A separate report from Securing America’s Future Energy indicates China controls nearly 70 percent of electric vehicle battery manufacturing capacity, compared to just 10 percent by the USA. The report projects that 107 of the 142 EV battery manufacturing projects scheduled by 2021 will be in China, with only nine in the U.S. Moving toward mandatory EVs will clearly enrich China at America’s expense.

Before taking any steps toward converting America to EVs and non-fossil fuel electricity generation, U.S. policymakers must carefully examine the human and environmental costs – in precise numbers, including rising lung disease, cancer, injury and death rates in foreign mines, processing plants and factories.

They must also consider the impact on American workers and communities from outsourcing battery manufacturing to Chinese companies. The Chinese, with assistance from a President Biden, will happily take most of those manufacturing jobs back to the Middle Kingdom, while saddling American families with soaring costs for unreliable electricity, short-range driving and collapsing industries. Incredibly, our dependence on China for minerals and component parts for high-tech military equipment will also soar!

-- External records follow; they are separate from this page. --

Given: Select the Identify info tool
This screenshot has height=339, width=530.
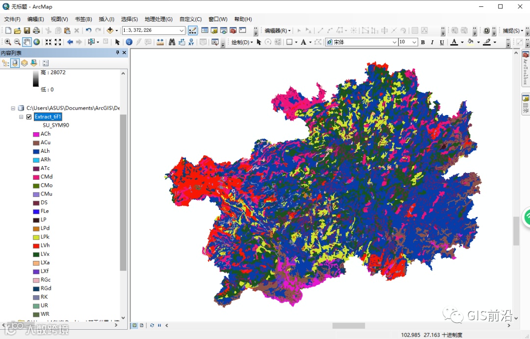Looking at the screenshot, I should click(129, 42).
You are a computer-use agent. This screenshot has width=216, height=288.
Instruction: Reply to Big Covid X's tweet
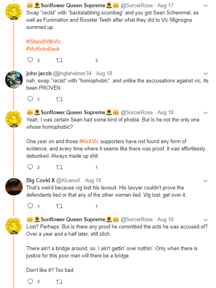(30, 206)
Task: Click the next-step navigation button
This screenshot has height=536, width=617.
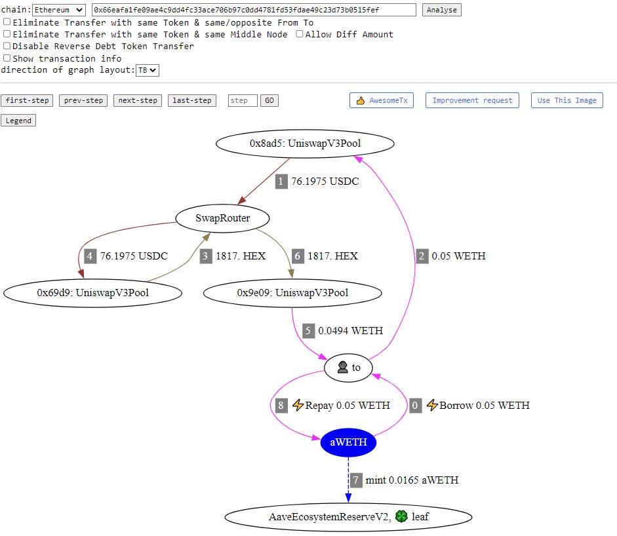Action: [138, 100]
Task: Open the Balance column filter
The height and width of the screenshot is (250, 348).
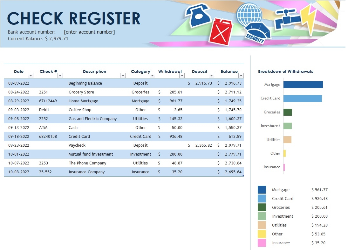Action: pos(241,76)
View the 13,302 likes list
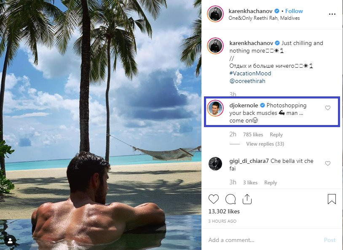 (224, 211)
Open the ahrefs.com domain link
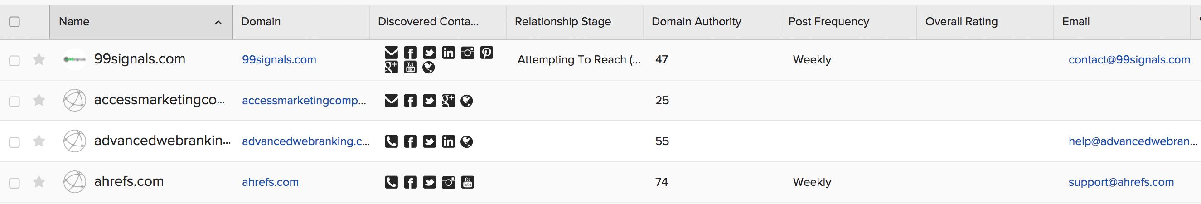 tap(270, 182)
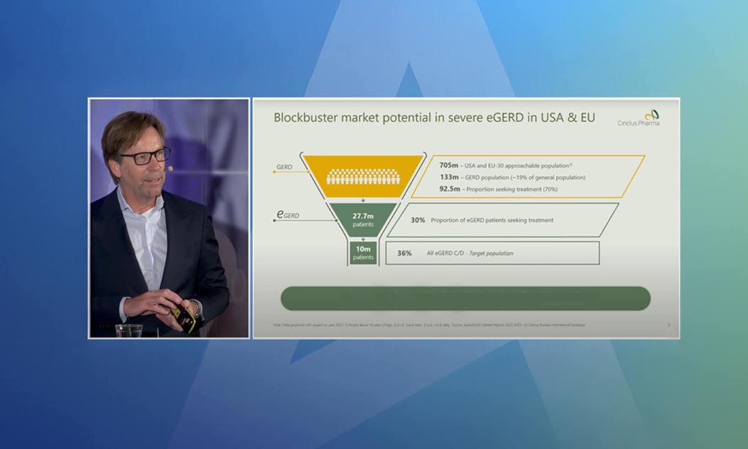Click the phone in presenter's hands

tap(183, 318)
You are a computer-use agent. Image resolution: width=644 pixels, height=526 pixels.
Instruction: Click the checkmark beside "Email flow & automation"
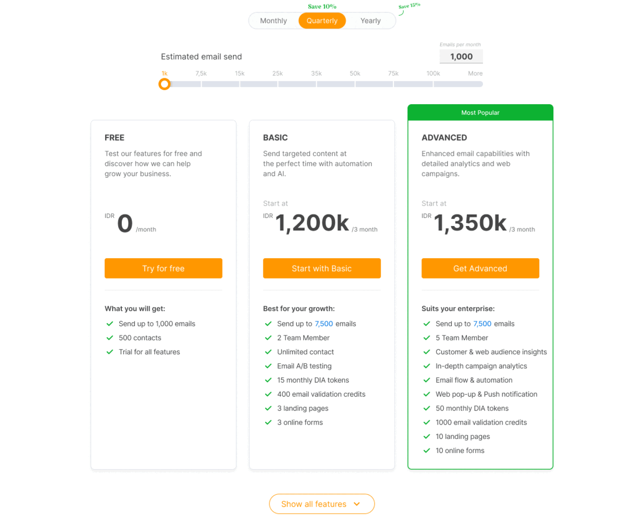point(427,380)
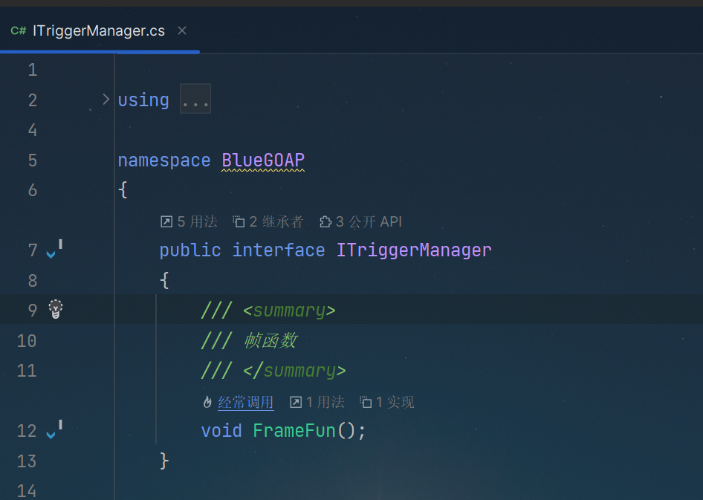This screenshot has width=703, height=500.
Task: Click the implemented-by gutter icon on line 7
Action: 54,250
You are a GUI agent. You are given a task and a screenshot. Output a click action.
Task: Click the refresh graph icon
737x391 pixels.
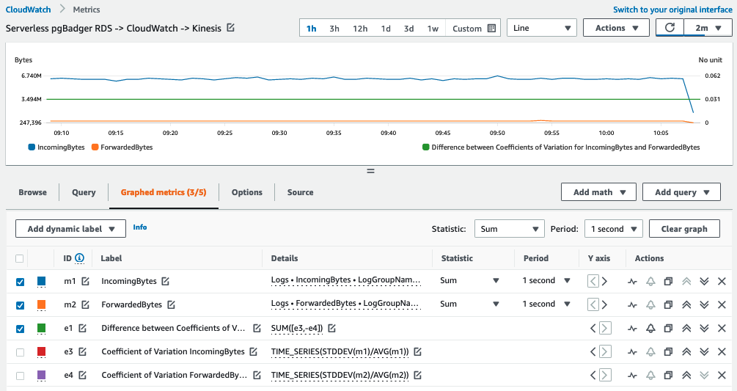pyautogui.click(x=670, y=29)
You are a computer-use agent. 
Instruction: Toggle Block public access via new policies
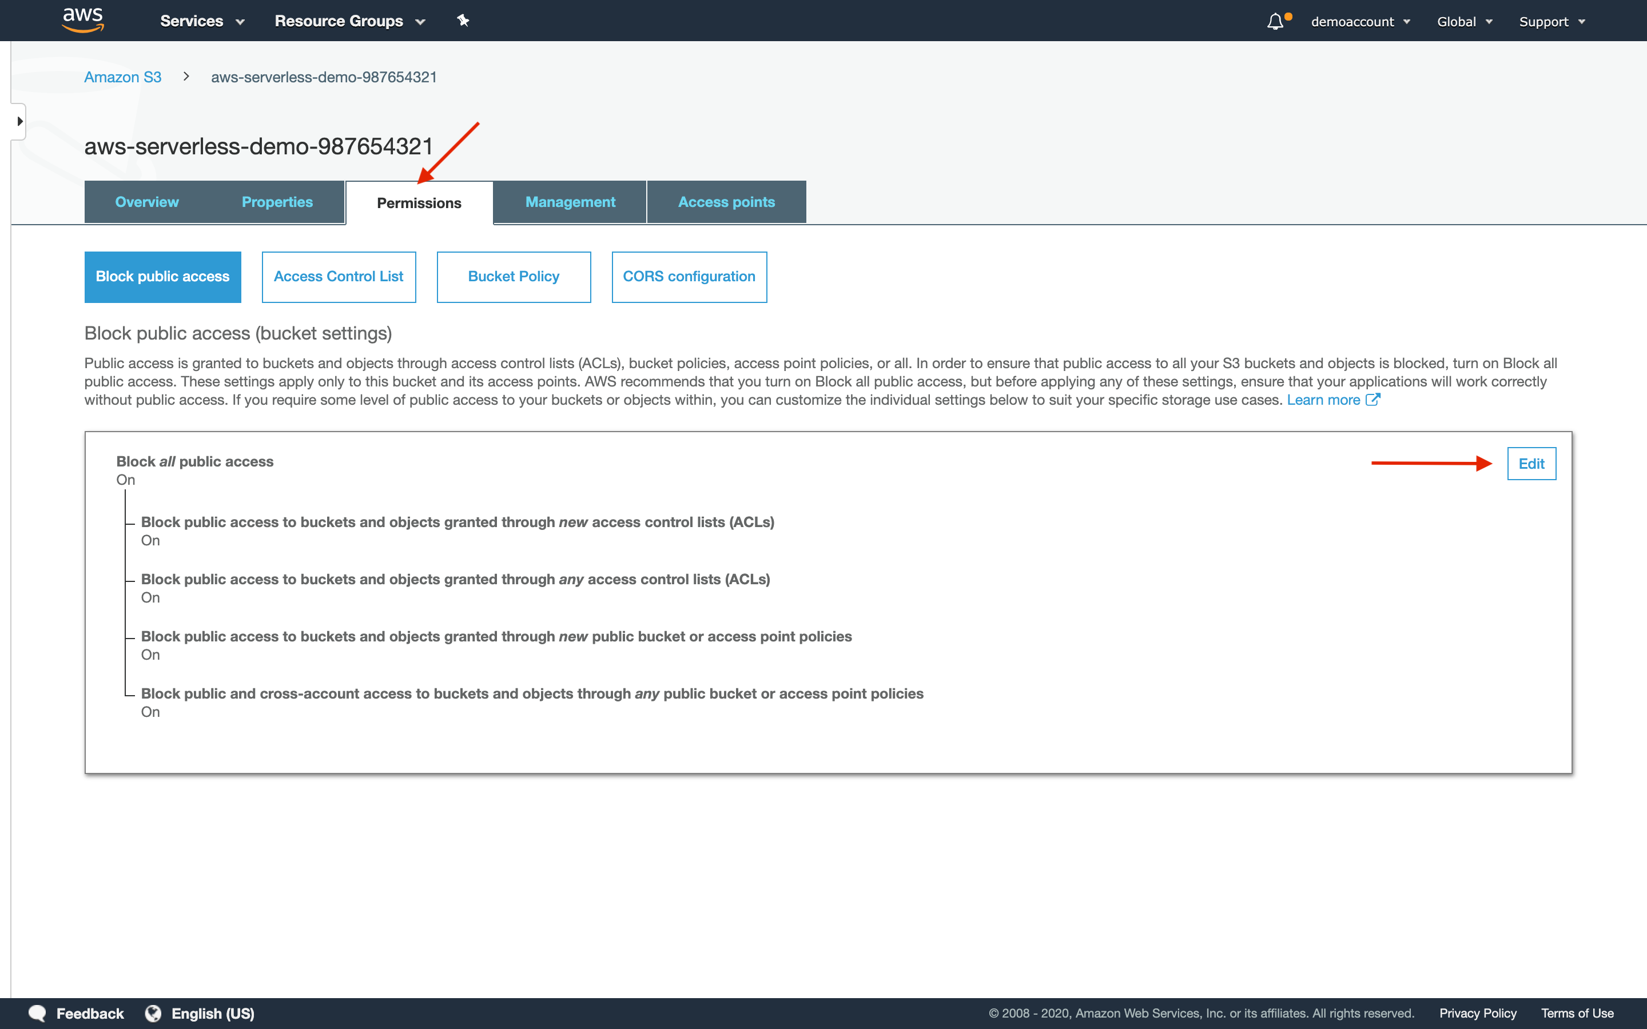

All these issues demand the attention of our legislators and regulators, environmentalists and journalists. Unless of course they’re just engaging in cheap virtue-signaling, and actually don’t give a hoot about American workers and energy consumers, the U.S. and global environment, or global adult and child workers who will put their health and lives at risk providing EV and other technologies.